The recent trend of replacing cork wine stoppers with plastic and screw caps, however, is threatening these forests and the animal and people who depend on them to survive.  Synthetic tops now account for close to 30 per cent of the some 17 billion stoppers used every year. If this trend continues, up to three quarters of the Mediterranean's cork forests could be lost within 10 years, estimates the World Wildlife Fund

It is harvest time in the Montado forest of Coruche in the Alentejo. Groups of men from nearby villages are skilfully stripping the thick bark off the cork oak trees with a special axe, performing the same precise, measured gestures as their fathers and grandfathers have done before them.  Women gather the bark strips into large piles, which men load onto tractors. They paint the year of the harvest on the light chocolate tree trunks, so they won’t be touched again for another nine years. The cork oak (Quercus Suber L.) lives up to 250 years and can on average be stripped 16 times during its lifetime, producing enough cork in each harvest to cover 4,000 wine bottles.

The cork forest I visited is a mosaic of cork and other oaks species, pine trees (producing pine nuts), wild olive trees, many different brackens and grassland.  Each one thousand square meter of forest contains about 135 species of plants, many with aromatic, culinary, or medicinal properties. 


The longevity of the cork forests and the diversity of the flora they harbor provide a myriad of niches for many different animals, says Nuno Oliveira, an independent conservation biologist, who guided our visit.  The forests’ open areas, shrubs and tree crowns offer escape, cover, nidification and foraging grounds to 24 species of reptiles and amphibians, 37 mammal species and 100 birds species, some of which are endangered, like the Imperial Eagle and Iberian Lynx.  The forests also host large colonies of insects of all kinds, which provide abundant food for birds nesting in the area and stopping here during migration.

These ancient forests absorb 10 million tones of CO2 every year and act as the last barrier against advancing desertification in North Africa.

Then there are the people: The Mediterranean cork forests not only support some 100,000 cork workers  (harvesting, general forestry and industrial processing), but also sustain a traditional way of life.

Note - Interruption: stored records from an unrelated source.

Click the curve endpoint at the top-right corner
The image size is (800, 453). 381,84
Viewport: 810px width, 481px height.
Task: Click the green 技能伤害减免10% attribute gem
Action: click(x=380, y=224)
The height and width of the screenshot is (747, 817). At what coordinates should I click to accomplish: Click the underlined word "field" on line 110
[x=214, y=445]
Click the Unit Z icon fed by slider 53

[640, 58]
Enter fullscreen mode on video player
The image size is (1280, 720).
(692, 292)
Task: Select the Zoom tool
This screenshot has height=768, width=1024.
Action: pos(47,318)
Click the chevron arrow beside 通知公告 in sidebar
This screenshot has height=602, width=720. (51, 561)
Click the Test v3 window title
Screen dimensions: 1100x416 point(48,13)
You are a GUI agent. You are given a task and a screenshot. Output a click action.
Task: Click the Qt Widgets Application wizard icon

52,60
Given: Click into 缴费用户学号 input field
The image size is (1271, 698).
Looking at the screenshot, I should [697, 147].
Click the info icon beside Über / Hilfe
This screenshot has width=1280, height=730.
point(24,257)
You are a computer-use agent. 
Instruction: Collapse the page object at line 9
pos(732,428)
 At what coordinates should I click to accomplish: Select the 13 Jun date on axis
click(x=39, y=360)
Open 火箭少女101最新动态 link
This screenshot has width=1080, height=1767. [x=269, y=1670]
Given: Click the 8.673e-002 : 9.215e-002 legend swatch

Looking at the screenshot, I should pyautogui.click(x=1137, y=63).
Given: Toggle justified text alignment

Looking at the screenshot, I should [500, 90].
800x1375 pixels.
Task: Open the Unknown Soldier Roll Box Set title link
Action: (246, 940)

There, farmers have practiced a low-intensity mix of agriculture and forestry for millennia - on even a small patch of cork land, they can raise a herd of goats, a few cows, goats and some pigs, which forage for acorns and graze beneath the trees. Villagers gather mushrooms, use rockrose bushes for firewood and tap local beehives for honey.

 The Montado is not about top species like lions or elephants, but it is its communities of plants and animals – so rich, so diverse and living in perfect harmony – that make it so unique,” says Rainforest Alliance local representative Rui Simoes. In fact, he adds, the cork forests are one of the best examples of balanced conservation and development anywhere in the world. 




To help protect their endangered cork forests, cork producers in Portugal, Spain and Morocco are working with Rainforest Alliance through its Forest Stewardship Council (FSC) certification, which shows they comply with the highest social and environmental standards of the market.  Cork manufacturers in Portugal have also significantly improved the quality of their corks and launched publicity campaigns to urge consumers and retailers to value the cork in their wine bottles.